I2P endpoints observed via the deception layer and routed through anonymity-aware enrichment.

Threat categories
21

Distinct blacklist categories currently in play across all active feeds — spam, malware, brute-force, botnet, scanner, Tor, and the longer tail behind them.

Countries observed
224

Distinct source countries currently represented on the dataset, by geolocation of the originating IP address.

Figures are read from the same pre-computed dashboard_stats table that powers the homepage counter strip, so they tick in lockstep with everything else on the site.

Sensor Types

The 73 sensors fall into three broad categories. Each category captures a different phase of attacker behaviour, giving the platform a more complete picture of malicious activity.

Honeypots

Low- and medium-interaction services that emulate real applications to attract and log exploitation attempts, credential stuffing and vulnerability scanning.

Tarpits

Services that deliberately slow down connections to waste attacker resources, while passively identifying automated scanners and brute-force tools.

Deception Devices

Decoy endpoints and fake services designed to detect lateral movement, reconnaissance and enumeration activity that other sensor types may miss.

Geographic Distribution

Sensors are deployed across multiple geographic regions and hosted on a variety of cloud and colocation providers. This diversity ensures that threat data is not biased toward a single country, network or provider.

Multi-Region Coverage

Sensors span Europe, North America and Asia-Pacific, capturing regionally-targeted campaigns as well as globally distributed scans.

Diverse ASN Footprint

Sensors sit on different Autonomous Systems to avoid detection by attackers who fingerprint hosting ranges and skip known honeypot networks.

Exact locations and IP ranges are not disclosed to prevent evasion by threat actors.

Emulated Protocols

Sensors emulate a range of commonly targeted protocols. This breadth allows the platform to observe attacks across the most frequently exploited services on the internet.

SSH & Telnet

Capture brute-force login attempts, credential stuffing and post-authentication commands.

HTTP / HTTPS

Detect web vulnerability scanning, path traversal, injection attempts and exploit-kit probes.

SMTP

Identify spam relays, open-relay probes and email-based attack infrastructure.

Database Services

Emulate MySQL, PostgreSQL, Redis and similar services to trap automated database scanners.

SMB / FTP

Observe file-sharing exploits, ransomware propagation and worm-like scanning behaviour.

IoT / ICS Protocols

Emulate Modbus, S7comm, and common IoT interfaces targeted by botnets and nation-state actors.

Blocklist Cross-Referencing

Raw sensor hits alone are not enough to produce a reliable threat score. Every IP observed by the sensor network is cross-referenced against 22+ external threat intelligence feeds to validate findings and reduce false positives.
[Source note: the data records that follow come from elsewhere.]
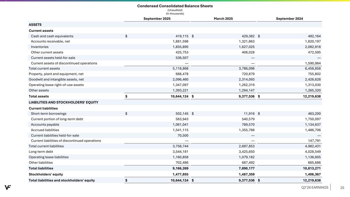Select the Cash and cash equivalents row label
The height and width of the screenshot is (197, 350).
pos(52,36)
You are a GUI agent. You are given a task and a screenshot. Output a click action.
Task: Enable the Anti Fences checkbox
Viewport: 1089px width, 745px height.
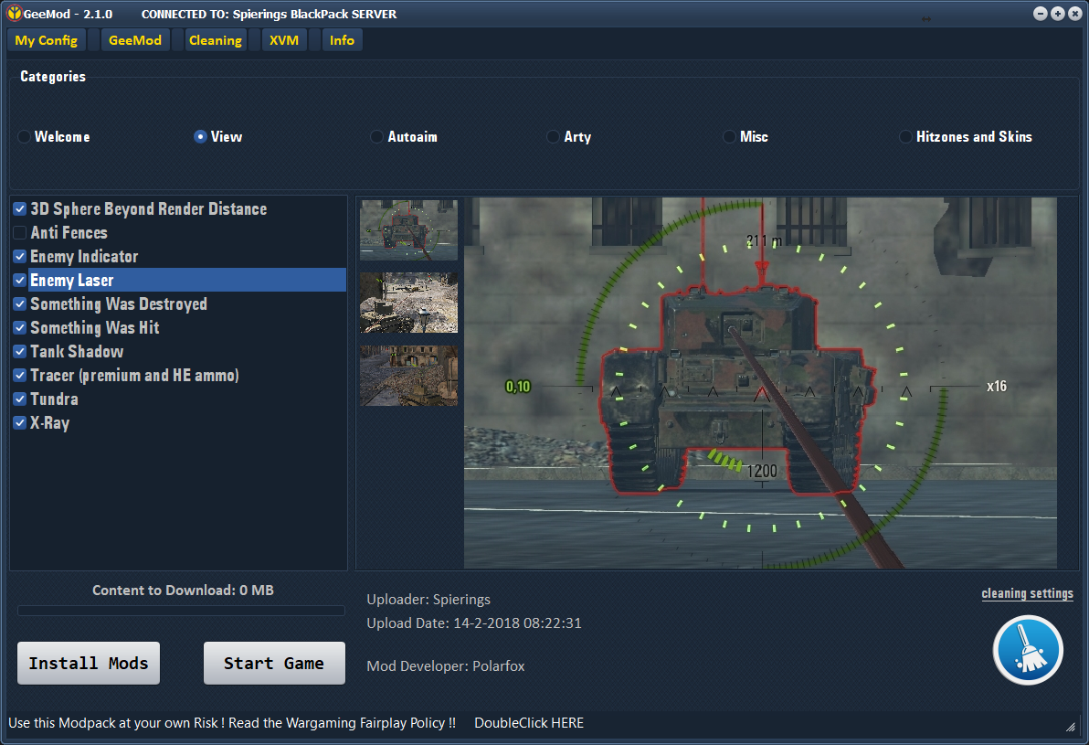(x=20, y=233)
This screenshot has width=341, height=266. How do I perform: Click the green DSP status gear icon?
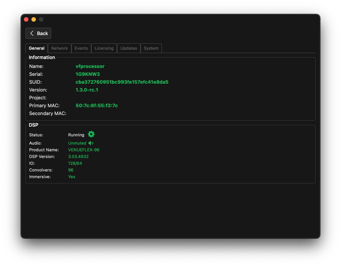click(91, 134)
The cross-referencing process works as follows:

  1. Ingestion — Blocklists are fetched and updated automatically every four hours from well-known open-source feeds (e.g. AbuseIPDB, Spamhaus, Emerging Threats, DShield and others).
  2. Normalisation — Each feed is parsed into a consistent format, de-duplicated and tagged with its source and category (spam, brute-force, malware, scanner, etc.).
  3. Correlation — Sensor-observed IPs are matched against all active blocklists. An IP appearing on multiple independent feeds increases the composite threat score.
  4. Enrichment — Matched IPs are enriched with geolocation, ISP, ASN and reverse-DNS data to provide full context for analysts.
  5. Scoring — A weighted threat score is calculated based on the number of sensor hits, the number and reputation of matching blocklists, recency of activity and diversity of targeted protocols.

Downloadable blocklists generated from this pipeline are available on the Blocklist Downloads page.

Threat Scoring Model

The composite threat score assigned to each IP takes multiple signals into account:

Feed Consensus

More independent sources listing an IP increases confidence that it is genuinely malicious.

Recency

Recent activity is weighted more heavily than older sightings, so the score reflects current risk.

Protocol Diversity

An IP attacking multiple protocols signals a more capable or persistent threat actor.

Sensor Coverage

Being seen by sensors across multiple regions and ASNs elevates the score beyond single-point observations.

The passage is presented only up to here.